Fortunately, there’s no shortage of great investment options on the market that can meet, if not exceed, any long-term income goal.
Even better, to the joy of passive-income investors everywhere, some of those great investments are on sale right now.
Here’s a look at two of the best long-term options for passive-income investors to consider buying this June.
Option #1 – The big bank with a huge upside
I would be remiss if I didn’t mention at least one of Canada’s big banks as a stellar option for income investors.
The big banks can offer stable income backed by a reliable domestic unit and a growth-focused international segment. Throw in a growing dividend and you have some of the best long-term buy-and-forget options on the market.
And that big bank to consider buying right now is Bank of Montreal (TSX:BMO). BMO is the oldest of Canada’s big banks and has been paying out dividends for nearly two centuries without fail.
Today that dividend provides a juicy yield of 5.4%, making it a worthwhile addition for passive-income investors. And let’s not forget that BMO has provided annual upticks to that dividend without fail over the years.
Turning to growth, BMO’s focus is squarely on the U.S. market. Following its well-covered acquisition of Bank of the West, BMO operates across 32 state markets. That also means the bank is one of the largest in the U.S. market, with billions in deposits and millions of customers.

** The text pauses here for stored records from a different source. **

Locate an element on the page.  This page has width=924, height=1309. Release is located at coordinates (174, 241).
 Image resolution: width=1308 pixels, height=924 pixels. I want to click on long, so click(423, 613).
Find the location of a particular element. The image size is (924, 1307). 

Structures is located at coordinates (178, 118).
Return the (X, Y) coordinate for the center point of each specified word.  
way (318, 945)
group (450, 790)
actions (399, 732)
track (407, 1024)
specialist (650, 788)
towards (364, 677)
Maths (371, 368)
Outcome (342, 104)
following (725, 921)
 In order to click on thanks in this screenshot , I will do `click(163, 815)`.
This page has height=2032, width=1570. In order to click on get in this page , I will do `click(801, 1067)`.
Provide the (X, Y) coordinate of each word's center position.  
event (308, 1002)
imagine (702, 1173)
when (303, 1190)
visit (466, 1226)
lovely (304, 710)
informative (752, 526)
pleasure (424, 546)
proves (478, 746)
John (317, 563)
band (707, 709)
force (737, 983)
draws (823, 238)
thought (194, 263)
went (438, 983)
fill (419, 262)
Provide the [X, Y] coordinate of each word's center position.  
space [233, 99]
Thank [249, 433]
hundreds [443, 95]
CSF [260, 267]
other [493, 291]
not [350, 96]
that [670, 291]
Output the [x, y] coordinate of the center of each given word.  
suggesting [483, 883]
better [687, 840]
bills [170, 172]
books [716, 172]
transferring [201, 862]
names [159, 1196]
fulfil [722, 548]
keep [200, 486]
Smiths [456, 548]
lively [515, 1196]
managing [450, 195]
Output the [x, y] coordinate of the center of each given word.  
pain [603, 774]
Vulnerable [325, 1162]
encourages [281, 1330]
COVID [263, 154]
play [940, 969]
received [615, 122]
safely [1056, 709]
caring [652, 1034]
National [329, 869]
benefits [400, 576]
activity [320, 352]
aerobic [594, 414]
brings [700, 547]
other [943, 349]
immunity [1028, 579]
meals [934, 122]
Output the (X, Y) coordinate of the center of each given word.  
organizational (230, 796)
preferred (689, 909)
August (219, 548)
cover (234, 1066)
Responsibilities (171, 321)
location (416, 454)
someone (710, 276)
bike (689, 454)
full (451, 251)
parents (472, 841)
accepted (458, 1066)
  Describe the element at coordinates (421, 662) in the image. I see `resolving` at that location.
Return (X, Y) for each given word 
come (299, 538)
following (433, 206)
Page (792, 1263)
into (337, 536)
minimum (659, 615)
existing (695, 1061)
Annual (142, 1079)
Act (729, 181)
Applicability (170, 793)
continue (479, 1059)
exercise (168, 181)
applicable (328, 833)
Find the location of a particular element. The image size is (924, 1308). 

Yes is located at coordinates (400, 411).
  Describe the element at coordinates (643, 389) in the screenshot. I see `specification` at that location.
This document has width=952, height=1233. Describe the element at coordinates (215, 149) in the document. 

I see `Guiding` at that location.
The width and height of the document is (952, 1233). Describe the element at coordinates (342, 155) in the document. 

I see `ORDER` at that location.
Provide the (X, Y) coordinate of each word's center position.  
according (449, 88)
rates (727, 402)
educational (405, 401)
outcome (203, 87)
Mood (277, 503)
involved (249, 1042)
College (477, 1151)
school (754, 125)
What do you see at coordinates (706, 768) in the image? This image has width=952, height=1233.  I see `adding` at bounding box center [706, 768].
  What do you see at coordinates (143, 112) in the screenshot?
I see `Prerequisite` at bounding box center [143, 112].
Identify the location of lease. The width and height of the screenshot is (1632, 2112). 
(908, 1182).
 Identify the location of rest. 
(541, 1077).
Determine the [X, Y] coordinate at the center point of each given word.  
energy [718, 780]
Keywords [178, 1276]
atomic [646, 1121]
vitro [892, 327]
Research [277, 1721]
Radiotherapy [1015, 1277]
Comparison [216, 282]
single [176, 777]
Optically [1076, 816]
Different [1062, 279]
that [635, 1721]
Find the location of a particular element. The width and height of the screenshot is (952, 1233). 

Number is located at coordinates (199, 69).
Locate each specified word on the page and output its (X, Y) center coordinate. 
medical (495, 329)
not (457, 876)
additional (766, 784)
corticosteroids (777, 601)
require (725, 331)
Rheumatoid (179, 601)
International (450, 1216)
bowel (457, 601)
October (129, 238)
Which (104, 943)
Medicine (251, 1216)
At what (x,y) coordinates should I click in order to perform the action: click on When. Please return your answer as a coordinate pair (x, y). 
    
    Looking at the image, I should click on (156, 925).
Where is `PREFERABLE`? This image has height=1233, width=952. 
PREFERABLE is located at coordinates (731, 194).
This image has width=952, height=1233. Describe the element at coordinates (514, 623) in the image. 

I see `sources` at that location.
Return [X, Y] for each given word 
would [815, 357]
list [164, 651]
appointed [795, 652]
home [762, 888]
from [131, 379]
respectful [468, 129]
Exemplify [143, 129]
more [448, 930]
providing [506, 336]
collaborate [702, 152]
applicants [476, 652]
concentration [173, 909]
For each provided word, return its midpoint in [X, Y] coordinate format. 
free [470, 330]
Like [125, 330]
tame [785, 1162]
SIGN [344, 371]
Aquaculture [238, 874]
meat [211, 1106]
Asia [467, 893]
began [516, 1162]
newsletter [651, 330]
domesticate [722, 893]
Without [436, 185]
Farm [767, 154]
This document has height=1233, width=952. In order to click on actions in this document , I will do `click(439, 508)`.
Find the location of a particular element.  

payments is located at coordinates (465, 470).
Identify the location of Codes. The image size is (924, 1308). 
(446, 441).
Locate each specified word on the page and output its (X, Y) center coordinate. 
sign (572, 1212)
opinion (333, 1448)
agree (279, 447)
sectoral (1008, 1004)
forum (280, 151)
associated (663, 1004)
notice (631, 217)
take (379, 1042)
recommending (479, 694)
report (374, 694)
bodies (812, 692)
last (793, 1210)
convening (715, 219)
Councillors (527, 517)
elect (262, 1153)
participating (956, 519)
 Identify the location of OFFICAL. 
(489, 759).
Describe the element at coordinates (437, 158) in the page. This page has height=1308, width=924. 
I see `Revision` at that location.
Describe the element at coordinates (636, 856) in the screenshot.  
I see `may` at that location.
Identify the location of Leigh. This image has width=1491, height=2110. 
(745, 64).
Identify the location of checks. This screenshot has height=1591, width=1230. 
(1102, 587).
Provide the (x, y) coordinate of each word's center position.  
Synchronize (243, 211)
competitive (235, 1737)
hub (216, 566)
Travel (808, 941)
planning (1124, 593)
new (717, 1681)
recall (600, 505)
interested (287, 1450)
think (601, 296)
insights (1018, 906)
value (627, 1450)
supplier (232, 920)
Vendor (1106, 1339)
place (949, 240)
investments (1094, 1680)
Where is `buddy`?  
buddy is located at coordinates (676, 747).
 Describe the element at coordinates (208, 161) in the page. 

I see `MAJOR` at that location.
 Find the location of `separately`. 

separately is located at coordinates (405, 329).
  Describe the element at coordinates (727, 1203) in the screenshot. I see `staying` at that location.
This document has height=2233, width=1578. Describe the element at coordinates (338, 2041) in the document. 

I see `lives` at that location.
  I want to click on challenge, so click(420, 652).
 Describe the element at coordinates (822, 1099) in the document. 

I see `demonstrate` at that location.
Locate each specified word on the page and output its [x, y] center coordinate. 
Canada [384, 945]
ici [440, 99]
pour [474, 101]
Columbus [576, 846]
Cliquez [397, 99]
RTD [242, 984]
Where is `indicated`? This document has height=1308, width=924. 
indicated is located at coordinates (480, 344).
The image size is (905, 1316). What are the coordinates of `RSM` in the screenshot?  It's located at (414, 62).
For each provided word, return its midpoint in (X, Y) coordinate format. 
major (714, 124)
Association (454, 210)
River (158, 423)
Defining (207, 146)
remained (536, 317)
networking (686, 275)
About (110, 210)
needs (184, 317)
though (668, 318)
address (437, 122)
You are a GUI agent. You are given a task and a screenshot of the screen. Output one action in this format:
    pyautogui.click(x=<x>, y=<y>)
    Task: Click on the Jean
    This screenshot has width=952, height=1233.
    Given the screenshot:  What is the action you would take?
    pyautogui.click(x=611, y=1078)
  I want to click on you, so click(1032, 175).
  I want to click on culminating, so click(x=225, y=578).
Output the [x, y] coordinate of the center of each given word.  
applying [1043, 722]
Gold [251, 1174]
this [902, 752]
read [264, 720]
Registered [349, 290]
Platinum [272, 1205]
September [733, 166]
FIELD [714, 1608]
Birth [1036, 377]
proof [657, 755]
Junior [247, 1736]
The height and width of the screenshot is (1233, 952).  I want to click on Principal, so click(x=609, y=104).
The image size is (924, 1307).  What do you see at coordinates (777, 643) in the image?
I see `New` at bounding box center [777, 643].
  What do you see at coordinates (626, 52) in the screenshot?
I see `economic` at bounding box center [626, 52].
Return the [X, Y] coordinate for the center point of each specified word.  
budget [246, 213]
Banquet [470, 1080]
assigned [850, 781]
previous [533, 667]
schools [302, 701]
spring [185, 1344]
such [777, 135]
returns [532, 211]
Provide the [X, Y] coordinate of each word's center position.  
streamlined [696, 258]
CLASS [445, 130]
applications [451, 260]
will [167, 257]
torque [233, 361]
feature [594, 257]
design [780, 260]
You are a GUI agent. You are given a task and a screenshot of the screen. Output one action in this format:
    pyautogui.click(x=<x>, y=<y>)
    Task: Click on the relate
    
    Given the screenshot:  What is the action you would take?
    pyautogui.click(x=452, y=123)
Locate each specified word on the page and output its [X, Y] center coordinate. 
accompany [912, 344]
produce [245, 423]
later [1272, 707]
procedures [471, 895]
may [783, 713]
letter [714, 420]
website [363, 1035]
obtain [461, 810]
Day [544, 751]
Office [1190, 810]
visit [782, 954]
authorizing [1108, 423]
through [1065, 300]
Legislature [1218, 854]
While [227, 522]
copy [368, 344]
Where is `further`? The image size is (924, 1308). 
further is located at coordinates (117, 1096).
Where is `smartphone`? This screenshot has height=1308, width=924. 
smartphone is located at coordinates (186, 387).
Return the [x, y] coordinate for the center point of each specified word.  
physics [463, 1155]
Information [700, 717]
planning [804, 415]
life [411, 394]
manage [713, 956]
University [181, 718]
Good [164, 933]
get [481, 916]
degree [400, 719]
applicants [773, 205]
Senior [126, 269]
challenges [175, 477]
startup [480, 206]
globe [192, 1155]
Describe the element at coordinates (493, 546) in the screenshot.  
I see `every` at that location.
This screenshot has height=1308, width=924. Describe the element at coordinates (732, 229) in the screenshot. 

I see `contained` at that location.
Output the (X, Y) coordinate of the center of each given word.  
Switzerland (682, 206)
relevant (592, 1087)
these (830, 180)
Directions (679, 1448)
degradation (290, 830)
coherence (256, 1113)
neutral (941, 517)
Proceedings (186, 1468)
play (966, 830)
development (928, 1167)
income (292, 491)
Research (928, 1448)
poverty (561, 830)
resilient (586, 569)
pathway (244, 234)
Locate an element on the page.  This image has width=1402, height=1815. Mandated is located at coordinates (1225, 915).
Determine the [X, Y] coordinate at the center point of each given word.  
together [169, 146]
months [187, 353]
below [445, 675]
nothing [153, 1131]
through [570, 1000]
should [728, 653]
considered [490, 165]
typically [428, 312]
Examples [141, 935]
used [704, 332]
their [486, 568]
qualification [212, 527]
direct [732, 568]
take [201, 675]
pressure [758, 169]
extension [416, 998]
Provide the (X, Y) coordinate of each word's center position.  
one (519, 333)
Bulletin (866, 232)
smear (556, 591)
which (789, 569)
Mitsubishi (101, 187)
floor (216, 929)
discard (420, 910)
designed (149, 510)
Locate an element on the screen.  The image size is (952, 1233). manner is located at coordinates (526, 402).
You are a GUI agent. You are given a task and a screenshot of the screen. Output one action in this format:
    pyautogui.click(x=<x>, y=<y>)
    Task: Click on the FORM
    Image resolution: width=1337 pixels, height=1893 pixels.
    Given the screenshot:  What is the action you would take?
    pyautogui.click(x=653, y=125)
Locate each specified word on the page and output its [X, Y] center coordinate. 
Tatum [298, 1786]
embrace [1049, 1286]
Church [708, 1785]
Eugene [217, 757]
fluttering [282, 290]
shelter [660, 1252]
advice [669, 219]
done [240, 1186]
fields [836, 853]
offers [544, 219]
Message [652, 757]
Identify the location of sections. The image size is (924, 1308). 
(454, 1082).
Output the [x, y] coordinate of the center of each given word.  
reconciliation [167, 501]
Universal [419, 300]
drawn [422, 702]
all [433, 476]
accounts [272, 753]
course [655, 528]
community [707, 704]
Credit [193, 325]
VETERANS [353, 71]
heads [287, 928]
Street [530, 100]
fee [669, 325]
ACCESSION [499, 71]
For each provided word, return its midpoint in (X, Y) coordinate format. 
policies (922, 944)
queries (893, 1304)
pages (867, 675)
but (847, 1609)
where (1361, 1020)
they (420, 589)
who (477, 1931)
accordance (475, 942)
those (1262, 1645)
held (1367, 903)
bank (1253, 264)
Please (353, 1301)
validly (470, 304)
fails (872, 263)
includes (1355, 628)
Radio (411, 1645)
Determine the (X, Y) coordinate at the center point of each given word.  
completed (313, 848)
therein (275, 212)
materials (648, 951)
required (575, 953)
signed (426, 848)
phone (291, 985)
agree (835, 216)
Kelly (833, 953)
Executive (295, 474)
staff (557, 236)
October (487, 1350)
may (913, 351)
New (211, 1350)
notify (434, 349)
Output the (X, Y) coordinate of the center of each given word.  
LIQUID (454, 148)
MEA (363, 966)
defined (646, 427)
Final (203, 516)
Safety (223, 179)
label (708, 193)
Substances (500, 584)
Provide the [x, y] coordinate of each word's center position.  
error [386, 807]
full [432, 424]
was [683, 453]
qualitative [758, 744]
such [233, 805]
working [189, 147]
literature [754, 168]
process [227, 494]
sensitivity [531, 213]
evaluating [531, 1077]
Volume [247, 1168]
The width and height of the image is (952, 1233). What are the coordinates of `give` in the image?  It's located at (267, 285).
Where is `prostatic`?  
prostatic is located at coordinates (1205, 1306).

As of the time of writing, BMO trades down year to date by a whopping 11%. This makes it an appealing option to buy to hold for the longer term while it’s still trading at a discount .
Note that passive-income investors who aren’t ready to draw on that juicy income yet can reinvest it until needed. This will allow your BMO position to grow on autopilot for what could be decades of growth.
Option 2# – The telecom that trades at a huge discount
Canada’s telecoms represent another option for passive-income investors to establish an income stream. And as of the time of writing, BCE (TSX:BCE) has a huge upside for long-term investors.
BCE is one of the largest telecoms (or the largest, depending on how you define size) in Canada. The company boasts a massive infrastructure network that blankets the country. BCE provides core subscription services across that network including internet, wireless, wireline and TV.
It’s worth noting that in recent years the importance of both the internet and wireless segments has provided ample growth for BCE. By way of example, in the most recent quarter, both segments reported their best activation numbers in years.
Despite that strong growth, rising interest rates and an ongoing strategic transition at the telecom have weighed heavily on the stock price. The stock is down 14% year to date and a whopping 25% over the trailing 12-month period.
Meanwhile, that dip has sent BCE’s yield in the opposite direction, to an insane 9%, making it one of the highest-paying dividends on the market.
Setting aside BCE’s shorter-term issues, the stock remains a long-term option worthy of consideration. And until interest rates begin to drop and the stock price recovers, prospective passive-income investors can enjoy that juicy yield.
Final thoughts for passive-income investors
No stock, even the most defensive is without some risk. Both BMO and BCE are great defensive options but do carry significant risks. That’s part of the reason why both stocks should be seen as long-term options to buy now and forget about for a decade.
In my opinion, one or both stocks should be core holdings in any larger, well-diversified portfolio.